Task to complete:
Below are entries; write every one of them out again exactly.

Source data:
******

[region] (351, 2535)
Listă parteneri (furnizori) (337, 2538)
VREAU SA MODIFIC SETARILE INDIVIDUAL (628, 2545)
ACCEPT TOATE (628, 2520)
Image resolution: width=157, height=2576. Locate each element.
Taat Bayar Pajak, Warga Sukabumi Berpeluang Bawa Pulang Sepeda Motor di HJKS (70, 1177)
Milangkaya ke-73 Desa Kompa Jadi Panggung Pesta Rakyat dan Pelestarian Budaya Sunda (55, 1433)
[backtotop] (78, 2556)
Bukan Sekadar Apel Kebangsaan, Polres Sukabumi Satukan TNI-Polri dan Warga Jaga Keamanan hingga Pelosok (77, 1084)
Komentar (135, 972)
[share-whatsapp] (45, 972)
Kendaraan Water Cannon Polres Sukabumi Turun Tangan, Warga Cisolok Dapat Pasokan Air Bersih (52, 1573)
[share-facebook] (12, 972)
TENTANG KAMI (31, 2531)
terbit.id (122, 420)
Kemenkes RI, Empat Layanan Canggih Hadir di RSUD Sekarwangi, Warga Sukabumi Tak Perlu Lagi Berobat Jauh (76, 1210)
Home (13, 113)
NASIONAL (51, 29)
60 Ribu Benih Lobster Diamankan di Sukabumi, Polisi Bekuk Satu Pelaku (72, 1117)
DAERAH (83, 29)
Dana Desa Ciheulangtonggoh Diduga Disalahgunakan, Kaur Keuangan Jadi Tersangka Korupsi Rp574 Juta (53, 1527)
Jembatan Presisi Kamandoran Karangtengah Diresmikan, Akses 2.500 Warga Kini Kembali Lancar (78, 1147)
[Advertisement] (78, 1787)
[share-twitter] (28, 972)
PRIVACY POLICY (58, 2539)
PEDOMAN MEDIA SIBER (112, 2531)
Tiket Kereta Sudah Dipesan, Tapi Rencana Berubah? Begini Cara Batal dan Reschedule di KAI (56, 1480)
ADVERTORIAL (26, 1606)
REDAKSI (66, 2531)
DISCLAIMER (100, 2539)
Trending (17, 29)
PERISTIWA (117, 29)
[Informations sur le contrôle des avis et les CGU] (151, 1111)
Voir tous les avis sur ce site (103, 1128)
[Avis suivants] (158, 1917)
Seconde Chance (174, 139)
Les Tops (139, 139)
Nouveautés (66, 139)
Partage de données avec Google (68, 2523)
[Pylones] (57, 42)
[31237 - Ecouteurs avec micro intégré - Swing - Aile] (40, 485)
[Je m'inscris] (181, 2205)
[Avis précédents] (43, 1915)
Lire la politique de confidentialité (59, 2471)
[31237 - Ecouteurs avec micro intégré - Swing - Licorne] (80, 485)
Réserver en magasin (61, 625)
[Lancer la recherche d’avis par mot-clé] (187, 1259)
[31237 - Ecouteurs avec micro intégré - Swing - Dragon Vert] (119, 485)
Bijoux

******

Written response:
[region] (351, 2535)
Listă parteneri (furnizori) (337, 2538)
VREAU SA MODIFIC SETARILE INDIVIDUAL (628, 2545)
ACCEPT TOATE (628, 2520)
Image resolution: width=157, height=2576. Locate each element.
Taat Bayar Pajak, Warga Sukabumi Berpeluang Bawa Pulang Sepeda Motor di HJKS (70, 1177)
Milangkaya ke-73 Desa Kompa Jadi Panggung Pesta Rakyat dan Pelestarian Budaya Sunda (55, 1433)
[backtotop] (78, 2556)
Bukan Sekadar Apel Kebangsaan, Polres Sukabumi Satukan TNI-Polri dan Warga Jaga Keamanan hingga Pelosok (77, 1084)
Komentar (135, 972)
[share-whatsapp] (45, 972)
Kendaraan Water Cannon Polres Sukabumi Turun Tangan, Warga Cisolok Dapat Pasokan Air Bersih (52, 1573)
[share-facebook] (12, 972)
TENTANG KAMI (31, 2531)
terbit.id (122, 420)
Kemenkes RI, Empat Layanan Canggih Hadir di RSUD Sekarwangi, Warga Sukabumi Tak Perlu Lagi Berobat Jauh (76, 1210)
Home (13, 113)
NASIONAL (51, 29)
60 Ribu Benih Lobster Diamankan di Sukabumi, Polisi Bekuk Satu Pelaku (72, 1117)
DAERAH (83, 29)
Dana Desa Ciheulangtonggoh Diduga Disalahgunakan, Kaur Keuangan Jadi Tersangka Korupsi Rp574 Juta (53, 1527)
Jembatan Presisi Kamandoran Karangtengah Diresmikan, Akses 2.500 Warga Kini Kembali Lancar (78, 1147)
[Advertisement] (78, 1787)
[share-twitter] (28, 972)
PRIVACY POLICY (58, 2539)
PEDOMAN MEDIA SIBER (112, 2531)
Tiket Kereta Sudah Dipesan, Tapi Rencana Berubah? Begini Cara Batal dan Reschedule di KAI (56, 1480)
ADVERTORIAL (26, 1606)
REDAKSI (66, 2531)
DISCLAIMER (100, 2539)
Trending (17, 29)
PERISTIWA (117, 29)
[Informations sur le contrôle des avis et les CGU] (151, 1111)
Voir tous les avis sur ce site (103, 1128)
[Avis suivants] (158, 1917)
Seconde Chance (174, 139)
Les Tops (139, 139)
Nouveautés (66, 139)
Partage de données avec Google (68, 2523)
[Pylones] (57, 42)
[31237 - Ecouteurs avec micro intégré - Swing - Aile] (40, 485)
[Je m'inscris] (181, 2205)
[Avis précédents] (43, 1915)
Lire la politique de confidentialité (59, 2471)
[31237 - Ecouteurs avec micro intégré - Swing - Licorne] (80, 485)
Réserver en magasin (61, 625)
[Lancer la recherche d’avis par mot-clé] (187, 1259)
[31237 - Ecouteurs avec micro intégré - Swing - Dragon Vert] (119, 485)
Bijoux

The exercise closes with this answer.